The devastation wreaked by Hurricane Katrina on New Orleans posed massive public health problems not the least of which was treating contaminated flood water before it came in contact with humans or was pumped into natural reservoirs. National Science Foundation-funded researchers, including Jose Pinto, an associate professor of chemical and biological engineering (CBE) at Poly, have developed a novel system that uses a simple water purification technique that can eliminate 100 percent of the microbes in New Orleans water samples left from Hurricane Katrina. The technique makes use of specialized resins, copper and hydrogen peroxide to purify tainted water.
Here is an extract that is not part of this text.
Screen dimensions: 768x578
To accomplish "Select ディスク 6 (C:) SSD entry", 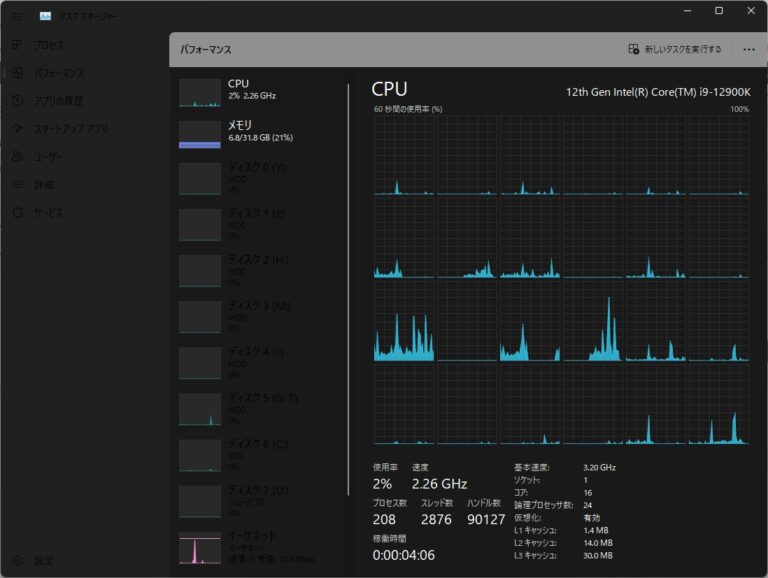I will (255, 454).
The system, safer, cheaper and simpler to use than many other methods, breaks down a range of toxic chemicals. While the method cleans the water, it does not yet make the water drinkable. However, the new system may eventually prove critical in limiting the spread of disease at disaster sites around the world. “After the disaster of Hurricane Katrina,” Pinto points out, “a need emerged for simple water decontamination treatment processes that could be operated by non-technical personnel, are cost effective and do not generate toxic by-products.”
The treatment system that Pinto and the researchers are developing is simple: a polymer sheet of resins containing copper is immersed in contaminated flood water. The addition of hydrogen peroxide generates free radicals on the polymer. The free radicals remain bound to the sheet where they come in contact with bacteria and kill them. To develop their process, the researchers built upon a century-old chemical process called the Fenton reaction—a process wherein metal catalysts cause hydrogen peroxide to produce large number of free radicals.
Pinto explains that free radicals are atoms or molecules that have an extra electron in dire need of a partner; they obtain the partner by stripping it from a nearby atom, damaging the “victim” in the process. In large quantities, the radicals can destroy toxic chemicals and even bombard bacteria to death or irreparably damage a microorganism’s cell membrane.
Researchers Vishal Shah and Shreya Shah of Dowling College in Long Island, New York, and Boris Dzikovski of Cornell University collaborated with Pinto. They will publish their findings in the journal Environmental Pollution.